Florida’s tourism industry will remain sluggish for up to three years, says the state’s chief economist.
Tourism in the Sunshine State will not return to pre-pandemic levels at least a year following the launch of a vaccine.
That could be at least two years from now, said Florida Chief Economist Amy Baker.
“Our belief is that tourism is going to take two to three years to recover, and it will be the longest-recovering sector that we have,” Baker told lawmakers in Tallahassee.
Baker was presenting the state’s Long Term Financial Outlook, which is used to set its state budget.

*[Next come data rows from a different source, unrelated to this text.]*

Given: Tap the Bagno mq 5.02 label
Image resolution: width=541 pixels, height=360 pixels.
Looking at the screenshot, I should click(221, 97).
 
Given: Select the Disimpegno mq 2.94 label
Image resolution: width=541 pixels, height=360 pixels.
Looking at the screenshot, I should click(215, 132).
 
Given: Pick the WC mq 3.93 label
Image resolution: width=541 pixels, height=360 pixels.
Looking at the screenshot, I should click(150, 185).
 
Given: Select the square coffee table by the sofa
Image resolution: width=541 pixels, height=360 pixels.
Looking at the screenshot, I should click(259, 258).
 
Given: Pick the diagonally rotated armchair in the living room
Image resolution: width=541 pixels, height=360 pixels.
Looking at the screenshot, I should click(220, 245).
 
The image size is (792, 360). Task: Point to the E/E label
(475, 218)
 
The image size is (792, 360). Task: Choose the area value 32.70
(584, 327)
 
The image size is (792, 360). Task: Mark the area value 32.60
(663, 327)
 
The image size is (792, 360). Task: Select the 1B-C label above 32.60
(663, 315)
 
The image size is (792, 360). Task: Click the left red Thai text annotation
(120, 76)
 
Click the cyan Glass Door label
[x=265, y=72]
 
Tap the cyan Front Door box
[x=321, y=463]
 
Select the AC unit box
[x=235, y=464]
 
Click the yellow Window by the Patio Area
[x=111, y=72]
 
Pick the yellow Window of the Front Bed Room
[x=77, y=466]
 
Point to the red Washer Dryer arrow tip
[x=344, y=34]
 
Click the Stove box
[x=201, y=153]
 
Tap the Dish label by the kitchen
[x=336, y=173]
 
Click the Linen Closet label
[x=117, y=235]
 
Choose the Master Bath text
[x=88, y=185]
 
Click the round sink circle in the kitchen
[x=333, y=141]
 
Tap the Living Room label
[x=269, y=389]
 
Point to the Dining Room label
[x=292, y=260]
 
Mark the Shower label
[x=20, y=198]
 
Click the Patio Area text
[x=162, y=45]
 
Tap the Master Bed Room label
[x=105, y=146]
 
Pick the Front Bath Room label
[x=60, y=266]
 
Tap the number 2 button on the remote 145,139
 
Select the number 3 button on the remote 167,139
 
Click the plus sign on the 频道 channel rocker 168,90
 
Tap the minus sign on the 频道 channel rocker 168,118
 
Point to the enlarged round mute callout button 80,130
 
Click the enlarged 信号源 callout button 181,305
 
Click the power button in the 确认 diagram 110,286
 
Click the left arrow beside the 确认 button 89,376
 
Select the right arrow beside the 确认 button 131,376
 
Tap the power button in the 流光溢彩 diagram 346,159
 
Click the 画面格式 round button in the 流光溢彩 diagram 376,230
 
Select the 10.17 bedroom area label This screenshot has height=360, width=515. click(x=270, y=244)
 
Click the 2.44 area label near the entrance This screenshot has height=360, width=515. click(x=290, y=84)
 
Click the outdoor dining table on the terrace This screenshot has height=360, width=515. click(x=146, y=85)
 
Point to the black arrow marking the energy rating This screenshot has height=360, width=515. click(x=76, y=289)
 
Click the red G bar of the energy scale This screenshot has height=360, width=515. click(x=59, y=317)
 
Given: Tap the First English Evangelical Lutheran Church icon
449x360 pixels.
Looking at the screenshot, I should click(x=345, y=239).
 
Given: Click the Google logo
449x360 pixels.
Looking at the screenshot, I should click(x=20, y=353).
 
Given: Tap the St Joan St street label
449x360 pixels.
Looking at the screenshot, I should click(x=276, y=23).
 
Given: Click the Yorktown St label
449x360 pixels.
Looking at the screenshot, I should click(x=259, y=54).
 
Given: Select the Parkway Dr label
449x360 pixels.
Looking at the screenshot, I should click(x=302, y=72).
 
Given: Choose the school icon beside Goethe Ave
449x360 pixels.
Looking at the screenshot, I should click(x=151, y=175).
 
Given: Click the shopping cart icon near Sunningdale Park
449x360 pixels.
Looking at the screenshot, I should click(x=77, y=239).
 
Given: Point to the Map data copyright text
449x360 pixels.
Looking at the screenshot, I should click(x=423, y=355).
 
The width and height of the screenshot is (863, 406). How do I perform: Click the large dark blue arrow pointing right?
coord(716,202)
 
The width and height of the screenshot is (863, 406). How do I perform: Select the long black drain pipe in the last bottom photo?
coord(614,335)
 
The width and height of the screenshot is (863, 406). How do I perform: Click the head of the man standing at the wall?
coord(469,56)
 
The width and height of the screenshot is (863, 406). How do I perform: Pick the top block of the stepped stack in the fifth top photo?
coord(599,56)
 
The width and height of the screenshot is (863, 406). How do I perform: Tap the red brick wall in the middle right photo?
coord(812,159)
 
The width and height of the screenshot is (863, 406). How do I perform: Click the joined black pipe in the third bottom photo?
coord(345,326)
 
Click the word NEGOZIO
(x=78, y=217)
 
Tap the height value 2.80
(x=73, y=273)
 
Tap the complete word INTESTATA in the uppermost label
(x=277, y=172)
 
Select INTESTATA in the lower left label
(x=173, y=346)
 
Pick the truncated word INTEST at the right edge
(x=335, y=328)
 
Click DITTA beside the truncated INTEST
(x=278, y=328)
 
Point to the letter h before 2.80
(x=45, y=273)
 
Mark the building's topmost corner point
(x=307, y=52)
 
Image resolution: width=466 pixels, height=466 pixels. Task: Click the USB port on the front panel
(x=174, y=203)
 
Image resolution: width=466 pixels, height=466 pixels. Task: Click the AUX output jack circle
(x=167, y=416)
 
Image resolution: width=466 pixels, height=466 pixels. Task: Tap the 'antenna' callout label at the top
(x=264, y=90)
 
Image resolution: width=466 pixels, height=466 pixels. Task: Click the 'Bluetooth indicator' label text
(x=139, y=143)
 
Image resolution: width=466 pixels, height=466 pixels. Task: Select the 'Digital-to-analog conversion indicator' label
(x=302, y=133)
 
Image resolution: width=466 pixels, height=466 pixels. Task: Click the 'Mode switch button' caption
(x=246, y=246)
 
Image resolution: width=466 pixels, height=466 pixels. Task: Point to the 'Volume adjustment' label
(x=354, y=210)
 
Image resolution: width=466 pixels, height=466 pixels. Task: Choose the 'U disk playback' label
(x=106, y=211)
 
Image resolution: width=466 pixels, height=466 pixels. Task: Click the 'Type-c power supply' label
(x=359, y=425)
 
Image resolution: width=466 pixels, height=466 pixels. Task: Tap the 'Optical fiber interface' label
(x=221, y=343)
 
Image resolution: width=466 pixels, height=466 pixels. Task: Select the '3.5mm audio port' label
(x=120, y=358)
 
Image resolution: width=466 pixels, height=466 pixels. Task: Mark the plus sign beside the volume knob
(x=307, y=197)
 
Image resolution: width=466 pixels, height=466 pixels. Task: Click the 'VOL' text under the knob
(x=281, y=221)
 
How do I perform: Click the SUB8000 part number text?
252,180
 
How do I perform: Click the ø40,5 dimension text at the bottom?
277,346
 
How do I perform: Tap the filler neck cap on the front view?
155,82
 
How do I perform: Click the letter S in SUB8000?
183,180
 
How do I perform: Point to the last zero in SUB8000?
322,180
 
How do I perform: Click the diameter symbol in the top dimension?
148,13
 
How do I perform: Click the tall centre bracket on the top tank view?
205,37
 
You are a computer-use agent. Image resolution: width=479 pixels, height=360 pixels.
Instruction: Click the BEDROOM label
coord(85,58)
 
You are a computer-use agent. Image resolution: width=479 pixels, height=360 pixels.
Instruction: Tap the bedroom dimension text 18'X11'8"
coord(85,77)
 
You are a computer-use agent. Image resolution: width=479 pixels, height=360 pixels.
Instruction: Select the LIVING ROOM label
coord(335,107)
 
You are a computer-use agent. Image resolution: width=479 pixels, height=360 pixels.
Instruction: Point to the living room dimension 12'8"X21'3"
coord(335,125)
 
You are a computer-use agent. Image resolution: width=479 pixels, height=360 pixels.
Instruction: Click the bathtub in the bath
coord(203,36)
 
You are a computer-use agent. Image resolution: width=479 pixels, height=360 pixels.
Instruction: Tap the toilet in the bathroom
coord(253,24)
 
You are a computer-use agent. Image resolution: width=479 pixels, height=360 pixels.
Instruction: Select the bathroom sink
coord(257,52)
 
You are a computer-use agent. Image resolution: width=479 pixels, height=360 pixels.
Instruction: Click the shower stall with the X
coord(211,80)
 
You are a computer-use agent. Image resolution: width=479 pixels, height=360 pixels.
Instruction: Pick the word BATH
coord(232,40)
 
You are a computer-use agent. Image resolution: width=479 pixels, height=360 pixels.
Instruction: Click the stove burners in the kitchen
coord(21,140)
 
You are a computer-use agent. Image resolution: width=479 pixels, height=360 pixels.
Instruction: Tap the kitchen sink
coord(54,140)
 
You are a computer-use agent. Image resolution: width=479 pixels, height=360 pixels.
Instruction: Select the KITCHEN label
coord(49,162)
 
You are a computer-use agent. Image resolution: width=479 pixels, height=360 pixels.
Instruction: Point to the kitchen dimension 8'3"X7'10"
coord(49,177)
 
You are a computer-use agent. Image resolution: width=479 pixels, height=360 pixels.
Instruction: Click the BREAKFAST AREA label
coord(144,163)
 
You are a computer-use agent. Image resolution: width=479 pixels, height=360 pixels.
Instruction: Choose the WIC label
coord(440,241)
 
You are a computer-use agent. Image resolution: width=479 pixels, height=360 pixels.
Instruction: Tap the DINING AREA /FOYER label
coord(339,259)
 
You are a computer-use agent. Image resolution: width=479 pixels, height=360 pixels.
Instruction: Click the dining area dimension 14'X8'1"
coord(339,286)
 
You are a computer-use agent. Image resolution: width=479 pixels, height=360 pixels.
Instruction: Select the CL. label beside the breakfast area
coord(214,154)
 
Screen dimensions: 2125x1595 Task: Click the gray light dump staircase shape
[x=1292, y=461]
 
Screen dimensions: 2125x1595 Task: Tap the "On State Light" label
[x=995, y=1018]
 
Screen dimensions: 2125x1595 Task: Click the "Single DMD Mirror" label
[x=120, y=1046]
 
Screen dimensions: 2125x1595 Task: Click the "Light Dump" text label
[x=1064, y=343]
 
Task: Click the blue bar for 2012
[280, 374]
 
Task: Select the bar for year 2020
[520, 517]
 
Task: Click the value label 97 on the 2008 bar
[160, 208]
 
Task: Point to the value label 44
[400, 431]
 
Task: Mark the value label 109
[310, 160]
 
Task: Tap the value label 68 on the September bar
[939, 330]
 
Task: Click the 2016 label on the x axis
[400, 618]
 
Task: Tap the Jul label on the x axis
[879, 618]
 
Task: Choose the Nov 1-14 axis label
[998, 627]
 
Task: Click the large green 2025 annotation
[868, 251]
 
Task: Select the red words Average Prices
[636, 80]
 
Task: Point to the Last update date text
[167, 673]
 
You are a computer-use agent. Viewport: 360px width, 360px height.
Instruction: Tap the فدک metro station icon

Baker’s presentation showed unemployment reached a 50-year high during the height of tourism industry lay-offs in April and tax revenue is down by at least $3.4 billion this year.
Florida tourism sank 68% during the second quarter of 2020 compared to a year earlier.
It has exposed Florida’s heavy reliance on tourism.
“We’ve always talked about tourism and the sensitivity of our economy to tourism as being an important concern and a potential downside risk if anything were to happen,” Baker said.
“With the outbreak of coronavirus, we actually did see probably the worst that we will ever see in terms of that downside risk materializing.”
Gov. Ron DeSantis has spent days traveling across the state promoting a new tourism campaign aimed at local in-state travel.